Iterations | Garbage Collections [gc()] | gc() pr. second | Memory Allocation (MB) | |
---|---|---|---|---|
{SLmetrics} | 100 | 0 | 0.00 | 0 |
{yardstick} | 100 | 190 | 4.44 | 381 |
{MLmetrics} | 100 | 186 | 4.50 | 381 |
{mlr3measures} | 100 | 371 | 3.93 | 916 |
2 x 2 Confusion Matrix (N = 1e7)
Iterations | Garbage Collections [gc()] | gc() pr. second | Memory Allocation (MB) | |
---|---|---|---|---|
{SLmetrics} | 100 | 0 | 0.00 | 0 |
{yardstick} | 100 | 149 | 4.30 | 420 |
{MLmetrics} | 100 | 15 | 2.00 | 76 |
{mlr3measures} | 100 | 12 | 1.29 | 76 |
RMSE (N = 1e7)
In both tasks, {SLmetrics} remains extremely memory-efficient, even at large sample sizes.
Important
From {bench} documentation: Total
amount of memory allocated by R while running the expression. Memory
allocated outside the R heap, e.g. by malloc()
or new directly is
not tracked, take care to avoid misinterpreting the results if running
code that may do this.
In its simplest form,
{SLmetrics}-functions work
directly with pairs of <numeric> vectors (for regression) or
<factor> vectors (for classification). Below we demonstrate this on
two well-known datasets, mtcars
(regression) and iris
(classification).
We first fit a linear model to predict mpg
in the mtcars
dataset,
then compute the in-sample RMSE:
# Evaluate a linear model on mpg (mtcars)
model <- lm(mpg ~ ., data = mtcars)
rmse(mtcars$mpg, fitted(model))
#> [1] 2.146905
Now we recode the iris
dataset into a binary problem (“virginica”
vs. “others”) and fit a logistic regression. Then we generate predicted
classes, compute the confusion matrix and summarize it.
# 1) recode iris
# to binary problem
iris$species_num <- as.numeric(
iris$Species == "virginica"
)
# 2) fit the logistic
# regression
model <- glm(
formula = species_num ~ Sepal.Length + Sepal.Width,
data = iris,
family = binomial(
link = "logit"
)
)
# 3) generate predicted
# classes
predicted <- factor(
as.numeric(
predict(model, type = "response") > 0.5
),
levels = c(1,0),
labels = c("Virginica", "Others")
)
# 4) generate actual
# values as factor
actual <- factor(
x = iris$species_num,
levels = c(1,0),
labels = c("Virginica", "Others")
)
# 4) generate
# confusion matrix
summary(
confusion_matrix <- cmatrix(
actual = actual,
predicted = predicted
)
)
#> Confusion Matrix (2 x 2)
#> ================================================================================
#> Virginica Others
#> Virginica 35 15
#> Others 14 86
#> ================================================================================
#> Overall Statistics (micro average)
#> - Accuracy: 0.81
#> - Balanced Accuracy: 0.78
#> - Sensitivity: 0.81
#> - Specificity: 0.81
#> - Precision: 0.81
Important
OpenMP support in {SLmetrics} is experimental. Use it with caution, as performance gains and stability may vary based on your system configuration and workload.
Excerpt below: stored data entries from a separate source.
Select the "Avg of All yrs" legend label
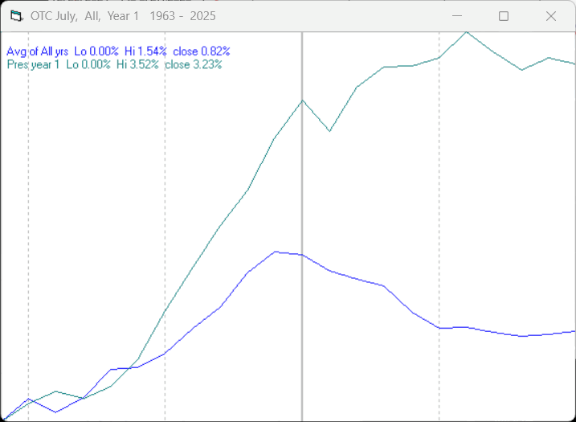click(37, 51)
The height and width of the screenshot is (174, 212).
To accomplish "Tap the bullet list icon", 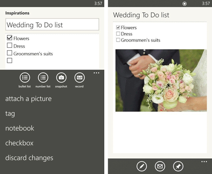I will tap(25, 77).

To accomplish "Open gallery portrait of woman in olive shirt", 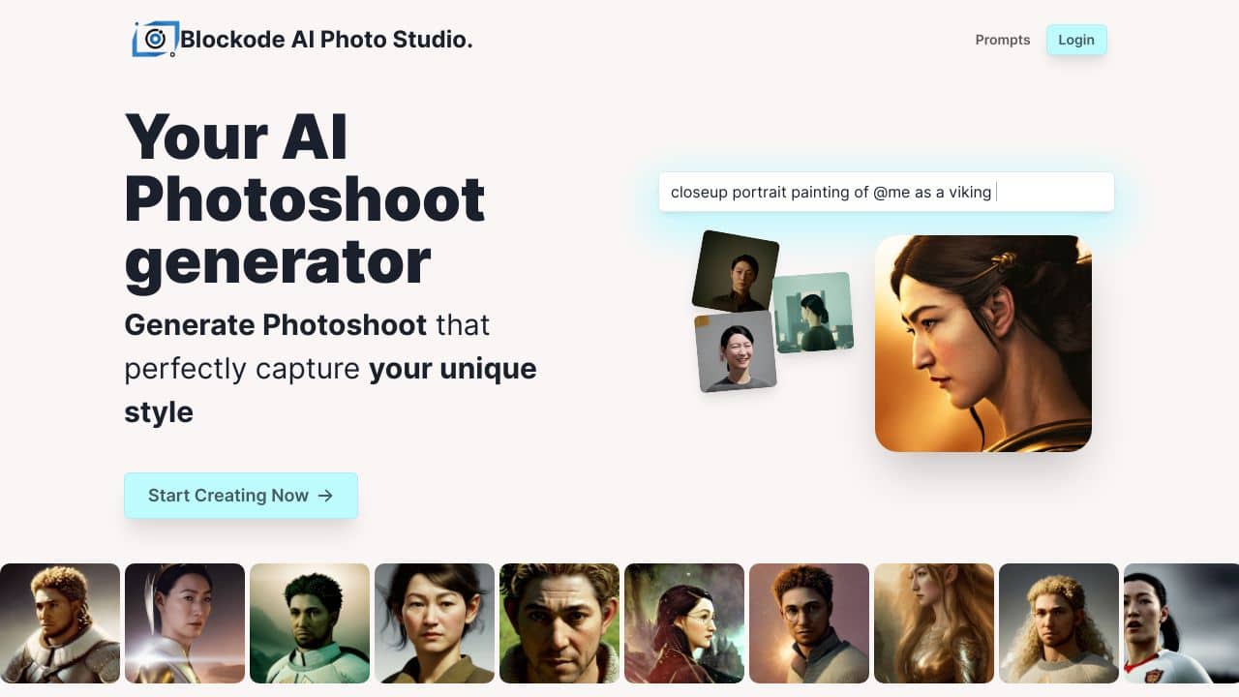I will 435,623.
You can control OpenMP usage within {SLmetrics} using the setUseOpenMP function. Below are examples demonstrating how to enable and disable OpenMP:
# enable OpenMP
SLmetrics::setUseOpenMP(TRUE)
#> OpenMP usage set to: enabled
# disable OpenMP
SLmetrics::setUseOpenMP(FALSE)
#> OpenMP usage set to: disabled
To illustrate the impact of OpenMP on performance, consider the following benchmarks for calculating entropy on a 1,000,000 x 200 matrix over 100 iterations3.
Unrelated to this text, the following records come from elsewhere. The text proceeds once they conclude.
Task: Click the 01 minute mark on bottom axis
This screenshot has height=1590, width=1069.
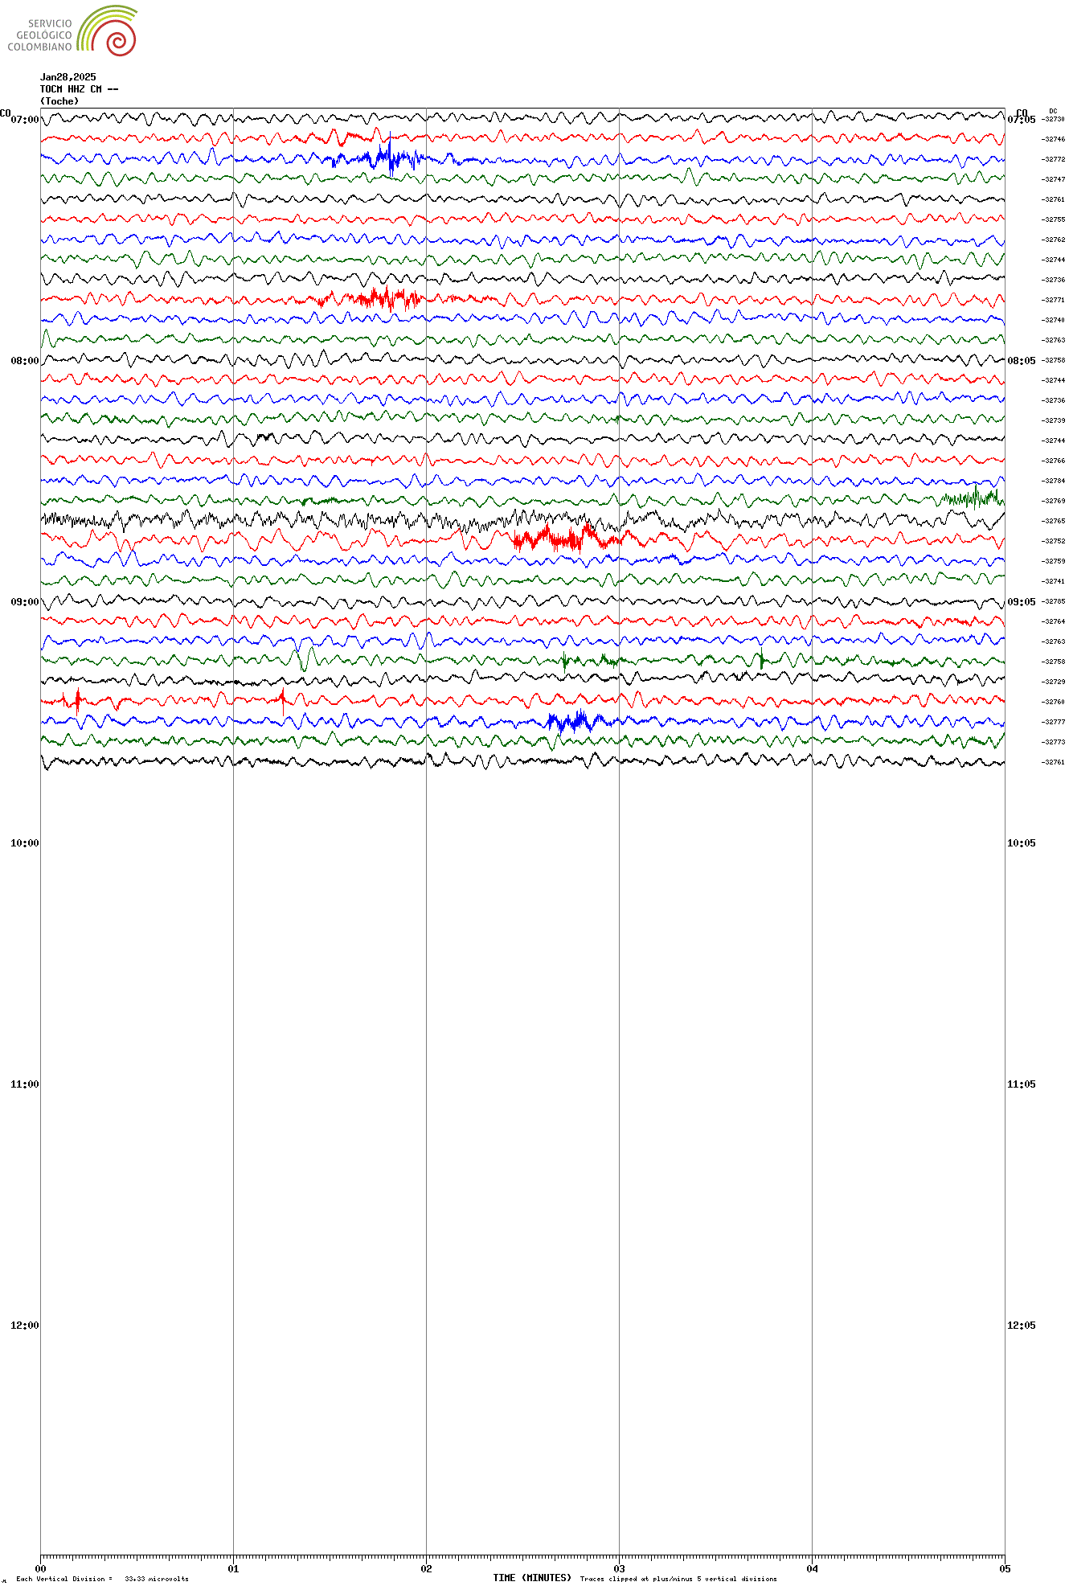Action: (233, 1568)
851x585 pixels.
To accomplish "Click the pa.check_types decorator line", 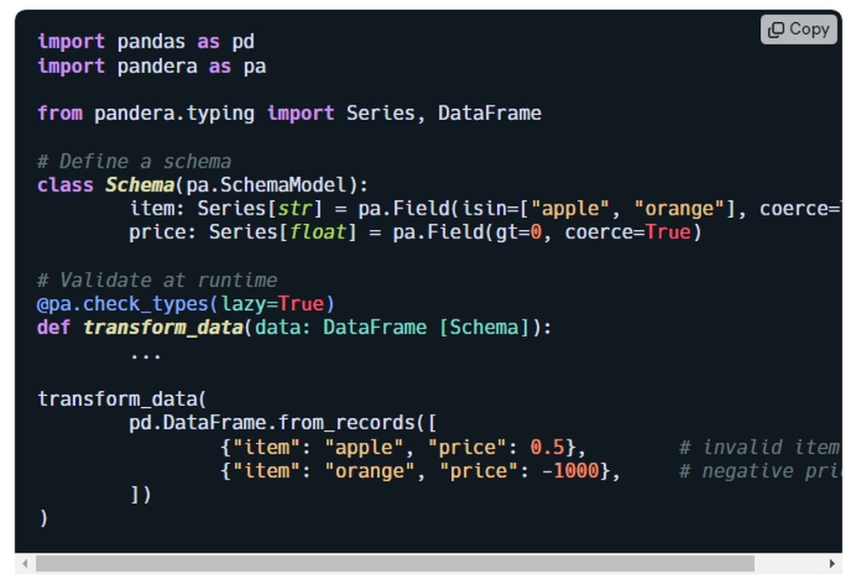I will [184, 303].
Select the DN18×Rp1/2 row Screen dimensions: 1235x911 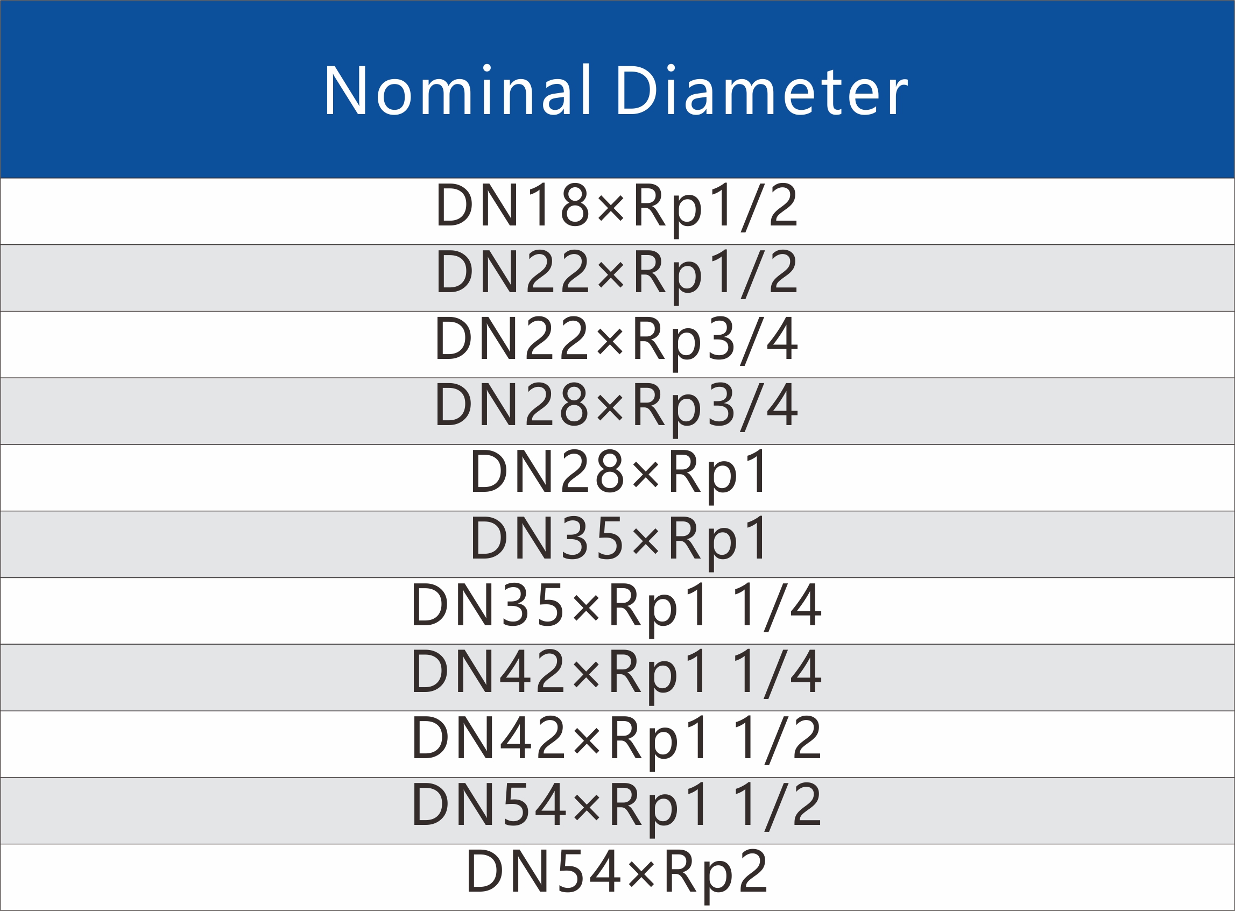pyautogui.click(x=618, y=211)
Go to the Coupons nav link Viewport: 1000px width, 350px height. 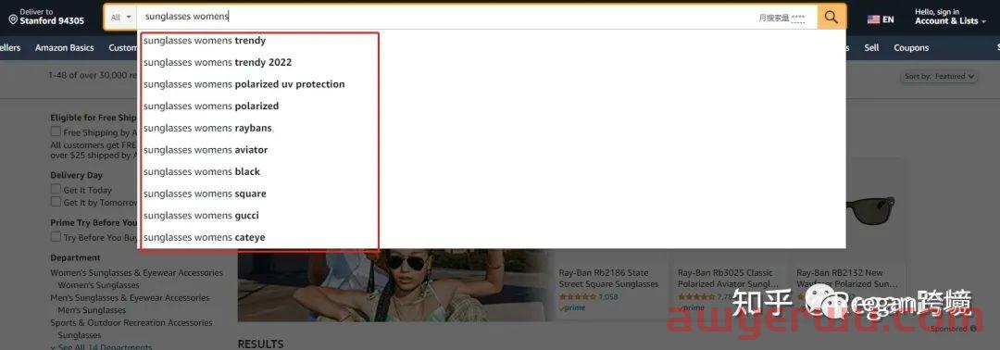(x=911, y=48)
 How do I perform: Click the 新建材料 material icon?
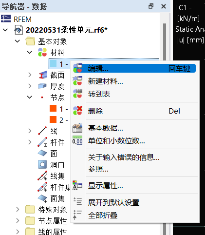tap(77, 81)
Iterations | Runtime (sec) | Garbage Collections [gc()] | gc() pr. second | Memory Allocation (MB) |
---|---|---|---|---|
100 | 2.5 | 0 | 0 | 0 |
1e6 x 200 matrix without OpenMP
Iterations | Runtime (sec) | Garbage Collections [gc()] | gc() pr. second | Memory Allocation (MB) |
---|---|---|---|---|
100 | 0.64 | 0 | 0 | 0 |
1e6 x 200 matrix with OpenMP
## install stable release
devtools::install_github(
repo = 'https://github.com/serkor1/SLmetrics@*release',
ref = 'main'
)
## install development version
devtools::install_github(
repo = 'https://github.com/serkor1/SLmetrics',
ref = 'development'
)
Please note that the {SLmetrics} project is released with a Contributor Code of Conduct. By contributing to this project, you agree to abide by its terms.